Texte donné →
Trois questions sur la grève du personnel hospitalier à Pointe-à-Pitre, en Guadeloupe
Le mouvement de grève a débuté le 23 juillet pour protester contre les conditions de travail au sein de cet établissement, en partie ravagé par un incendie le 28 novembre 2017.
Plusieurs milliers de personnes ont défilé, jeudi 1er août, dans les rues de Pointe-à-Pitre. Un mouvement de soutien au personnel du centre hospitalier universitaire de Guadeloupe, en grève générale depuis le 23 juillet. Les manifestants dénoncent les conditions de travail du personnel depuis l'incendie survenu le 28 novembre 2017. Ce jour-là, quelque 1 200 personnes avaient dû être évacuées et un "hôpital de campagne" avait été déployé. Le "plan blanc" avait été déclenché.
Franceinfo fait le point sur ce mouvement social qui touche le plus grand hôpital de cette région d'Outre-mer de près de 400 000 habitants.
Pourquoi l'hôpital est-il en grève ?
La grève a débuté le 10 juillet aux urgences et à la maternité, pour dénoncer le manque de moyens humains et matériels, ainsi que la vétusté et l'exiguïté des locaux. Le mouvement a pris de l'ampleur pour concerner l'ensemble du CHU de Guadeloupe à partir du 23 juillet. Les négociations entre la direction de l'hôpital et les autorités sanitaires n'ont pas permis de parvenir à un accord. Mercredi 31 juillet, le dialogue s'est tendu. Le directeur du CHU, Gérard Cotellon, a menacé d'assigner en justice les organisations syndicales qui bloqueraient l'entrée du site jeudi.
Selon un sondage Qualistat réalisé en juillet 2019, 82% de la population guadeloupéenne estime que ce mouvement social est justifié. Quelque 6 000 personnes auraient suivi le mouvement de grève, selon les syndicats (2 500, selon les autorités). Une autre mobilisation est prévue le 13 août.
Quelles sont les répercussions pour les patients ?
Le fonctionnement du CHU est fortement perturbé. L'offre de soins a été éclatée et plusieurs services ont été délocalisés dans des locaux transitoires inadaptés et exigus, selon le personnel en grève. Les grossesses pathologiques sont par exemple suivies à la polyclinique des Abymes, située à côté du CHU mais dont l'entrée ne dispose pas de rampe d'accès pour les lits et les fauteuils, comme le montre une vidéo publiée sur Facebook le 11 juillet.

Consigne 1 →
Relevez toutes les dates différentes citées dans l'article sur la grève à l'hôpital de Pointe-à-Pitre.
Consigne 2 →
Rédigez la suite de l'article sur la grève au CHU de Guadeloupe, à partir de sa dernière phrase.
Les entrées forment un matériau distinct de l'article sur la grève.

Entrées fournies →
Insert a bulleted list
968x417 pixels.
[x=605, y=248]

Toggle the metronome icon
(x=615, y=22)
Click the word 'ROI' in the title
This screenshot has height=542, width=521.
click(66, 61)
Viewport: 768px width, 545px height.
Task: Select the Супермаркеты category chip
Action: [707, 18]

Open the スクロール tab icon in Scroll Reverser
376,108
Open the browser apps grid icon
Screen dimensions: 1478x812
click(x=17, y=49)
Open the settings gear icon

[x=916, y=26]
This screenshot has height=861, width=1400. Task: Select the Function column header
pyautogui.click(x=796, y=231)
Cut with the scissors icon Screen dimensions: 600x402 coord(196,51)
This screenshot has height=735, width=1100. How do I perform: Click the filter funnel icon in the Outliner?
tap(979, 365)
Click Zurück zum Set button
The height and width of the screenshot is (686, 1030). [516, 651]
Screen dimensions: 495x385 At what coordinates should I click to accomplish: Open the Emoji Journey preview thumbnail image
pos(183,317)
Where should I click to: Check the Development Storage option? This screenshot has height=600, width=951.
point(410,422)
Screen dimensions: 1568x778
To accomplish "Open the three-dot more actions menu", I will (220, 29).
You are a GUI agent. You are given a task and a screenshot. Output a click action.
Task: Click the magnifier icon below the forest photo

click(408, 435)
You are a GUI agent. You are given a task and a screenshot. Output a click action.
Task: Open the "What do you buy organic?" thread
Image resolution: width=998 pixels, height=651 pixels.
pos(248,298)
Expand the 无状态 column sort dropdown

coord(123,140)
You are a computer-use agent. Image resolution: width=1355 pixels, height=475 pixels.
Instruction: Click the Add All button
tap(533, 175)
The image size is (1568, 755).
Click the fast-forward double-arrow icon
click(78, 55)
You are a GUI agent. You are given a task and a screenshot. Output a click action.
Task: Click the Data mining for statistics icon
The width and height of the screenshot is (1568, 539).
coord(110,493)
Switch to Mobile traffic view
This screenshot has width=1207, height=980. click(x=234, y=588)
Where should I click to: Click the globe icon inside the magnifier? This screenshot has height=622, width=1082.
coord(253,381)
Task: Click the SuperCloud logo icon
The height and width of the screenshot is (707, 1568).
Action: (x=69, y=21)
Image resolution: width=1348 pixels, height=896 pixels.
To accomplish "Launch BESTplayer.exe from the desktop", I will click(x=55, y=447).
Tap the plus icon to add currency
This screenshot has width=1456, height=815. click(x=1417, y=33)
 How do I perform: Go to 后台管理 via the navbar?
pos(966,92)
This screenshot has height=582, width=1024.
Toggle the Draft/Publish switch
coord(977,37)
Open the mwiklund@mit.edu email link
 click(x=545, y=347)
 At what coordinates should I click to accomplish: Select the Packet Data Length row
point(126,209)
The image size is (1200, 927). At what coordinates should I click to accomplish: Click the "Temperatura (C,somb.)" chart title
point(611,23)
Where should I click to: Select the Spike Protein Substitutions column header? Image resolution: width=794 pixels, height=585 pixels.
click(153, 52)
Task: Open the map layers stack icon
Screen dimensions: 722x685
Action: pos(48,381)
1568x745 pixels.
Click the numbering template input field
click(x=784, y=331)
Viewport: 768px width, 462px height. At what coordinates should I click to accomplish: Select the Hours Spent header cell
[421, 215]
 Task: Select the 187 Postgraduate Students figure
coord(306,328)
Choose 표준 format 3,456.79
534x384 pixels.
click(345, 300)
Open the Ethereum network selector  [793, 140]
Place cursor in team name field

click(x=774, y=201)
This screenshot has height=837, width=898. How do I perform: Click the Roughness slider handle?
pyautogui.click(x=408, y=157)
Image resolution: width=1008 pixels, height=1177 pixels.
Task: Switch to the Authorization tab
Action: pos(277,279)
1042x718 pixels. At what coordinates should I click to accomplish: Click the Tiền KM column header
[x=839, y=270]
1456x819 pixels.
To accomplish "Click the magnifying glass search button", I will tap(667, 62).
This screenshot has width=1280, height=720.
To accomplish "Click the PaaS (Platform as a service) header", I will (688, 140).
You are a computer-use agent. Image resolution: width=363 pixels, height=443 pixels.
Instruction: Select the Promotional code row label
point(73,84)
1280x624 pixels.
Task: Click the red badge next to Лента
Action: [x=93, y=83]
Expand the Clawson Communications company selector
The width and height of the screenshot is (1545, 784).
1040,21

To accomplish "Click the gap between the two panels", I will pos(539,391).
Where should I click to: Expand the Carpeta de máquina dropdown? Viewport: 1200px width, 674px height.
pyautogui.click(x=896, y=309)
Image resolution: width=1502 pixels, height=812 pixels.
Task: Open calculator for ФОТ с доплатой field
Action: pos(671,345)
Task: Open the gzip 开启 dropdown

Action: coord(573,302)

Réponse 1 →
- 23 juillet
- 28 novembre 2017
- 1er août
- 10 juillet
- 31 juillet
- juillet 2019
- 13 août
- 11 juillet

Réponse 2 →
Photos et vidéos à l'appui, des membres du personnel de l'hôpital publient régulièrement des images montrant l'état déplorable de certains locaux. Plafonds et robinetterie moisis, fuites d'eau quand il pleut… Le Collectif de défense du CHU pointe les problèmes de sécurité : non-respect des règles d'hygiène, retard dans la prise en charge des patients... Des grévistes racontent aussi devoir acheter eux-mêmes certaines fournitures.
En mars 2018, le collectif de défense du CHU avait comptabilisé 43 décès suspects en deux mois et demi. Europe 1, dans une enquête, citait l'exemple d'une "jeune femme de 22 ans, opérée pour une banale infection du rein et qui est morte parce qu'il n'y avait plus qu'une seule bouteille d'oxygène dans le bâtiment".
Quelles sont les aides apportées par l'Etat ?
Dans un premier temps, la "réhabilitation des premiers services aux urgences" est prévue "d'ici la fin de l'année" et les "blocs seront de nouveau opérationnels au 1er semestre 2020", avait assuré Agnès Buzyn, la ministre de la Santé. Un financement de 54 millions d'euros pour la construction d'un nouveau pôle parents-enfants est prévu pour 2020.
Parallèlement, l'établissement faisait face à des difficultés budgétaires importantes, notamment une dette à ses fournisseurs qui "avoisine les 49 millions d'euros". C'est pourquoi "il ne peut pas assumer dans de bonnes conditions l'approvisionnement des denrées et des médicaments pour les patients", explique le sénateur Dominique Théophile.
Mercredi 31 juillet, Gérard Cotellon, directeur du CHU, a annoncé qu'une aide de 20 millions d'euros accordée par l'État, initialement remboursable, ne sera finalement pas à rembourser. Une bouffée d'oxygène pour l'hôpital, même si elle ne suffira pas à rétablir la situation.